Maybe someone can also tell me what this shell is (picture attached).

Bottom says : 5in AACOM MK35 Mod. 10MMP 37 Lot.

Thanks!

LHB1
August 26, 2009, 01:54 PM
That appears to be just the projectile. The case, which would contain powder and primer, is missing. But, some projectiles had fuses to explode on contact or proximity to target. Hopefully that part has been removed from the tip or base of projectile.

csmsss
August 26, 2009, 09:32 PM
If I'm not mistaken, that is a 5" anti-aircraft shell, possibly from a U.S. Navy vessel. It may or may not have been originally attached to a brass case. Here's the spec sheet:

http://www.hnsa.org/doc/projcat/cat-0095.htm

Uncle Buck
August 26, 2009, 11:03 PM
If the top of the projectile that you have has either two flat sides (for a wrench) or a hole on the side, near the top (for a spanner wrench) it may be a fused projectile.
Someone with more knowledge than I have will have to tell you if it can be disarmed or not. We were always taught not to screw with these if we ever found them on the ranges. When we shot the .50 cal machine gun, we would set off explosives that littered the ranges. (We were in Korea and used some of the Korean ranges for target practice. They did not use practice rounds, they used live ammo.)

impalacustom
August 27, 2009, 02:52 AM
If you want to sell it let me know I'd be interested in buying it.

JeffMN
August 27, 2009, 09:23 AM
Thanks for the information...it's a direct hit for what this is.

The nose does have two opposing blind holes and two flats. The nose unscrews and is one solid piece. The inside of the shell is empty. The threaded plug on the bottom and it's content is the question.

Suggestions for making sure it's safe (without me unscrewing the bottom)?

csmsss
August 27, 2009, 09:56 AM
Suggestions for making sure it's safe (without me unscrewing the bottom)? Have you weighed it? According to the spec sheet I linked to above, the total weight of a loaded projectile is about 55 lb., and the weight of the explosive filling is just over 7 lb. So if your shell weighs about 48 lb., it's probably had the ammonium picrate (Explosive D or dunnite) removed, and if it still weighs about 55 lb., then you must assume that it's still fully live.

Honestly, I don't know what to tell you to do if this thing turns out to be live or potentially live. I'm sure the last thing you want is the local EOD or bomb squad camped outside your doorstep, and, moreover, I am unaware of what the legality of owning a live anti-aircraft shell might be. Might be the Navy considers it stolen property. I just don't know and would suggest you act very cautiously.

JeffMN
August 27, 2009, 10:33 AM
Was able to confirm it is in fact dead.

The nose piece is solid steel and empty, nothing inside the body, looking inside you can see all the way to the base and see the top of the solid threaded plug in the base. With my scale it weighs 45 lbs.

csmsss
August 27, 2009, 10:45 AM
Hurray! That's great - just a large conical paperweight - albeit a *very* cool one.

JeffMN
August 27, 2009, 12:11 PM
A cool paper weight indeed!

Looked closer at the Navy site forwarded (Thanks for that) and did not see what the model "10 MMP" was as far as type of projectile? Would also assume this was a WWII shell?
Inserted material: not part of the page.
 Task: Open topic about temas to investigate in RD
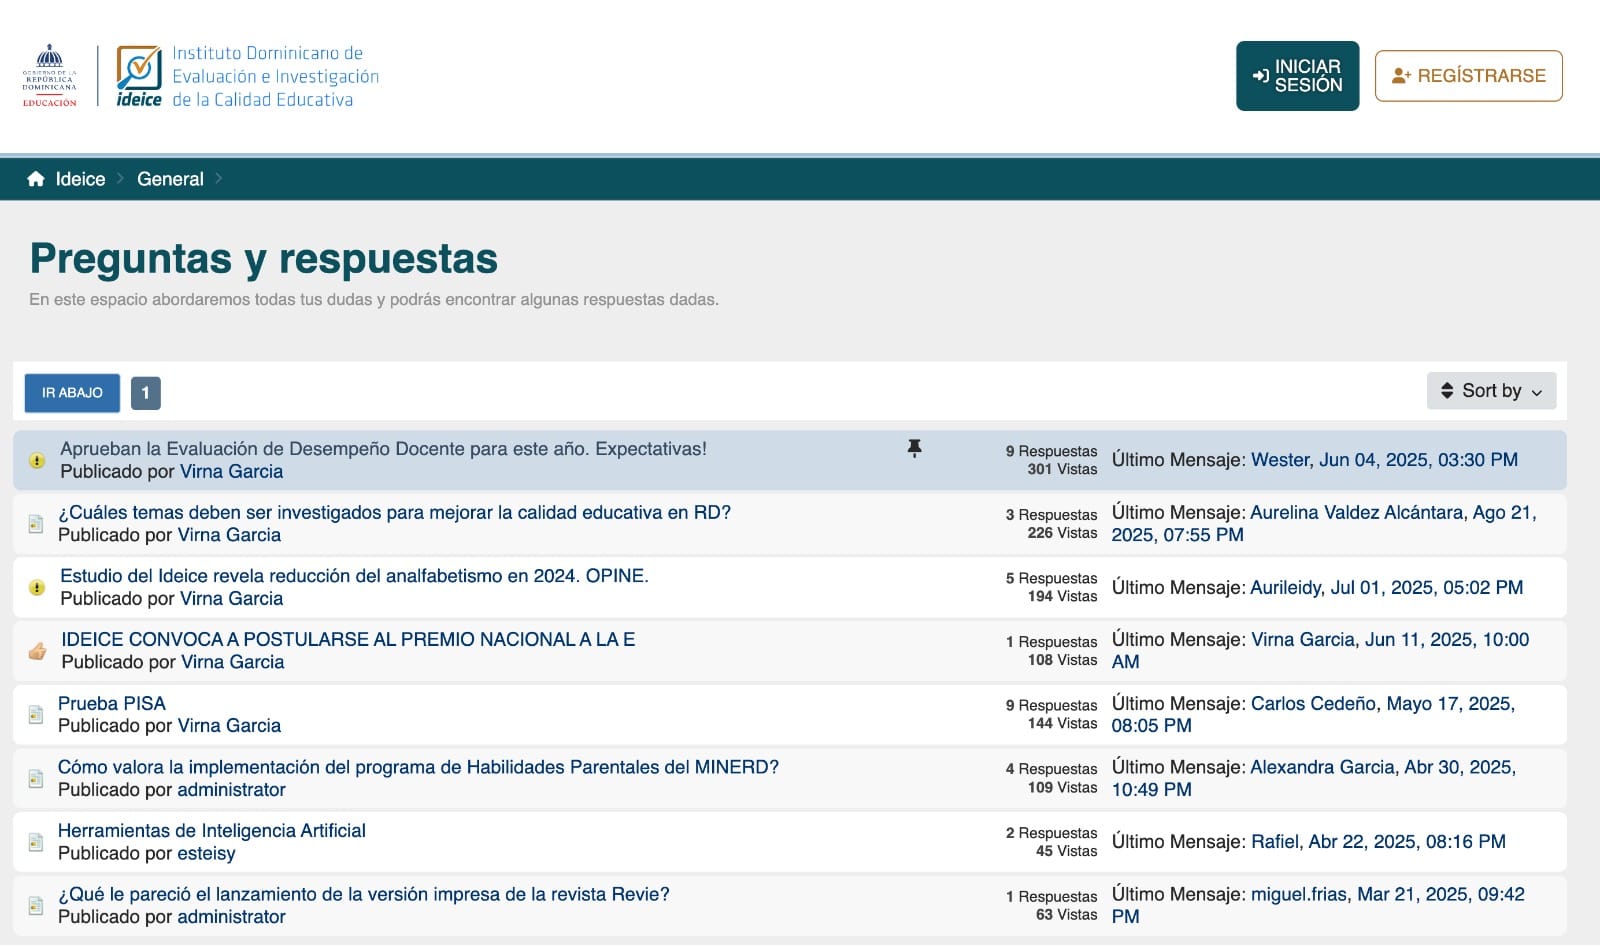(x=394, y=513)
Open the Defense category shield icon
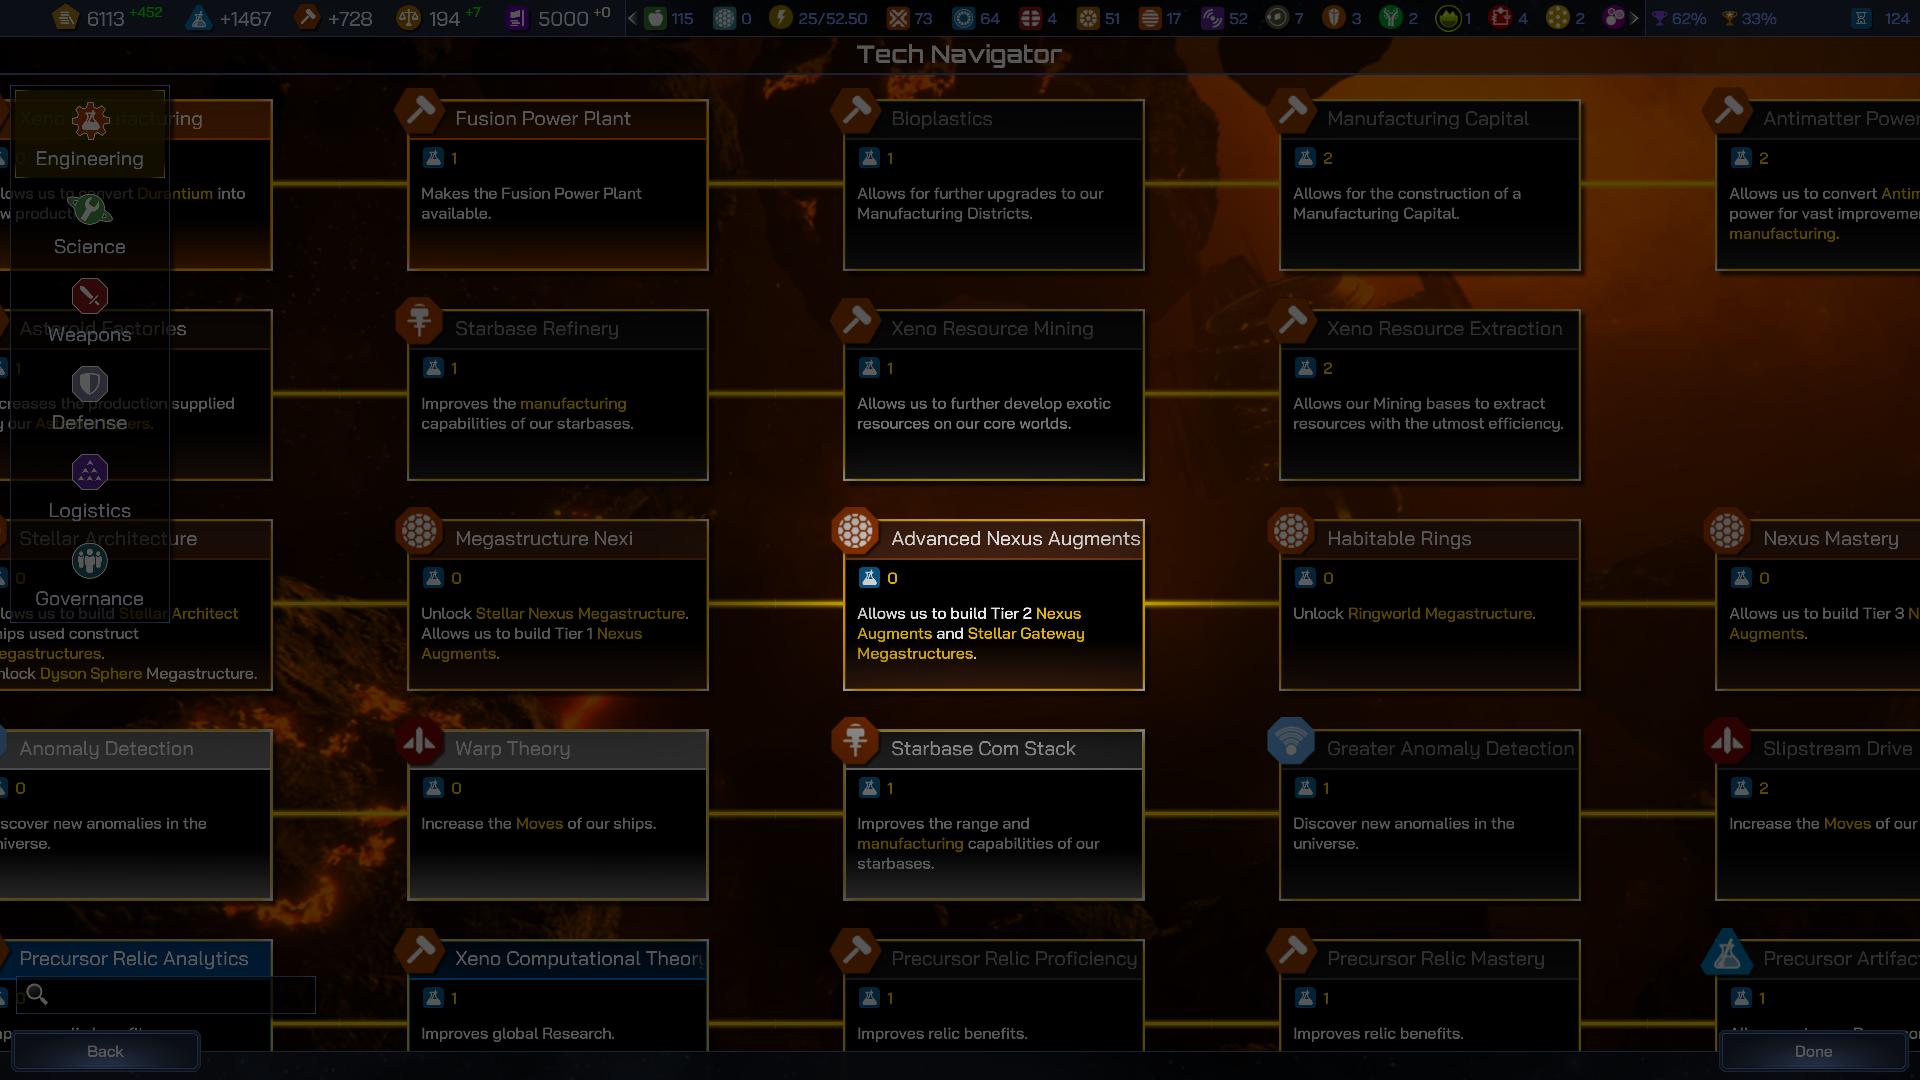The height and width of the screenshot is (1080, 1920). (x=90, y=385)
How the heck does a 10 year old kid in MN end-up with something like this forty years ago? When I was in the Army there would have been no way to get your hands on something like this.

csmsss
August 27, 2009, 12:48 PM
Jeff,

Sorry - I don't have the answers to your questions. Hopefully a squiddie will see this and come to the rescue. As far as it being a WWII shell, that'd be really hard to determine since those 5"/38 guns were used before, during and after WW II. My guess is that your shell has had its arsenal information painted over (the green bands) and you may never know.